* READING TEXT *

┄┄┄┄┄┄┄┄┄┄

# Orcs vs. Dwars? WTF!



## astornfleshlay (Apr 1, 2009)

*Orcs vs. Dwarfs? WTF!*

Wow....

My friend and I play Warhammer weekly, and I play Orcs & he plays Dwarfs. As we were first learning the game, we seemed evenly matched, but the last 10-15 matches I simply CANNOT win against him.

I should also mention that he only has enough Dwarfs for us to field about a 1250 point game...which I usually find is somewhat limiting.

What's the secret?

I definitely don't play to win. I enjoy fun battles, and as such I don't want to do anything "cheap" to win (I enjoy fielding units for fluff reasons a lot of the times). But there's gotta be SOMETHING that makes my Orcs (& Goblins) more competitive.

Here's my list of possible units that I could field:
CHARACTERS:
Orc/Black Orc on Boar w/ shield and choppa
Black Orc Big Boss
Orc Shaman
2x Goblin Shaman
2x Night Goblin Shaman

CORE:
20 Orc Boyz
40 NG Spearman (Skull Pass Set. I actually have another 40 to paint, but I don't field units unpainted)
6x Fanatics
20 Night Goblin Archers
10 Spider Riders (10 more to be painted)
10 Wolf Riders

SPECIAL
10 Black Orcs
2 Spear Chukkas

RARE:
3 River Trolls
1 Troll (1 more still needing to be painted)

I'm just at a loss. Nothing seems to be working
HELP! 

I should also note what he usually uses:
CHARACTERS:
1 Thane
1 Runesmith
1 DragonSlayer

CORE:
12 Warriors
14 Thunderers

SPECIAL:
16 Miners
2 Cannons

RARE:
1 Gyrocopter

Any help would be appreciated


----------



## Lord Sven Kittyclaw (Mar 23, 2009)

as I play Both, You have way to many Characters, I hope your not using all those shamans in a single game. armies I give what help my I can, (note much of this advice depends on you owning the relvant armybook.


astornfleshlay said:


> Wow....
> 
> My friend and I play Warhammer weekly, and I play Orcs & he plays Dwarfs. As we were first learning the game, we seemed evenly matched, but the last 10-15 matches I simply CANNOT win against him.
> 
> ...


 First of all, please dont tell me your using all those characters!! Secondly Im going to take the liberty to revise your orc list Keep in mind many of these changes rely on you having the army book!

Borc Big boss
Martogs best basha
Enchanted Shield
Nibbla's itty ring
Boar
He is good at dishing the hurt out, and with nibbla' itty ring to target his thanes and eat his DD you should be able to get some spells off

NG shaman
level 2
5 magic Mushrooms
The mushrooms add some help in your magic phase.

┄┄┄┄┄┄┄┄┄┄

* SOURCE DATA *
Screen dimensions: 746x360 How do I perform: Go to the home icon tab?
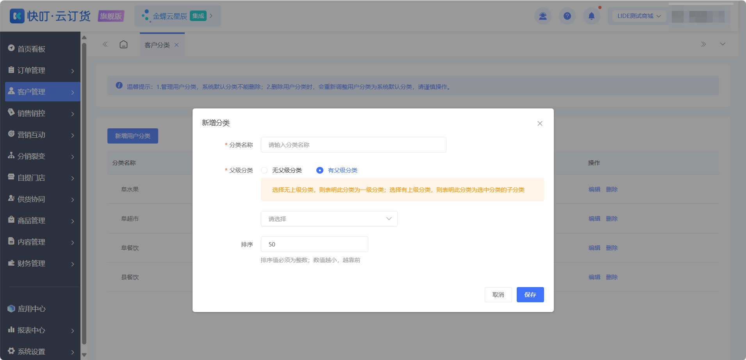pos(123,44)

┄┄┄┄┄┄┄┄┄┄

* WORK TO COMPLETE *
1. In the Warhammer forum thread, roughly how big a game can the friend's Dwarf collection field?
2. Please condense the paragraph in the Warhammer forum thread that begins "I definitely don't play to win" into one shorter sentence.
3. Resume the Warhammer forum thread after its final line, carrying on with the revised Orc list.

* EXPECTED OUTPUTS *
1. About a 1250-point game.

2. The poster plays for fun rather than to win and avoids "cheap" tactics, often fielding units for fluff reasons, but still wants something that makes the Orcs and Goblins more competitive.

3.
NG Shaman 
level 2
1 magic mushroom
Horn of Urgok
With the Horn you can Hurt his uber high leadership and boost your own, the magic mushroom helps you get a spell off.

20 orc boyz
Shields
Full command 
Great Frontline unit.

20 night goblins
full command
3 Fanatics
Because Dwarfs HATE Fanatics

20 night goblins
Full command
3 Fanatics
Same as above

10 spider riders
Full command 
Flank with these

Special
2 spear chuckas 
Deal With whatever looks Dangerous.

10 Black orcs
Shields 10pts.
Use this to guard your warmachines form his miners.


Honestly Dont use your troll they suck, I know they seem great but with your low leadership their useless. So Plan Advane orc boys with Balck orc general in the centre, Goblins on either side spiders go up a flank make the most of his low movement with the spiders, In the MAgic Phase, Use the Itty ring FIRST to eat his power dice, target his thane or runesmith, Then Use The Shaman Without Horn Of Urgok, Use magic Mushrooms as required. Then Use the other Shaman, Then Use the horn of Urgok. His list Doesnt seem very good, with the list I wrote and good tactics you should definatly win.


----------



## astornfleshlay (Apr 1, 2009)

I don't use all of those characters....those are just what I have fully painted. You can only use 3 characters (I believe) as per the rules of a game less than 2000 points. 

I have the 7th Edition Rulebook for Orcs 'n' Goblins

And, again, I'm only playing games of 1250 points at this point (because my "Dwarf" friend can only field that many points worth of Dwarfs currently)

Any tactics that would suit playing against Dwarfs with Orcs?

Any army lists? (although I suppose that would better be taken care of in the appropriate forum)


----------



## Lord Sven Kittyclaw (Mar 23, 2009)

Well The army list I posted is Exactly 1251pts.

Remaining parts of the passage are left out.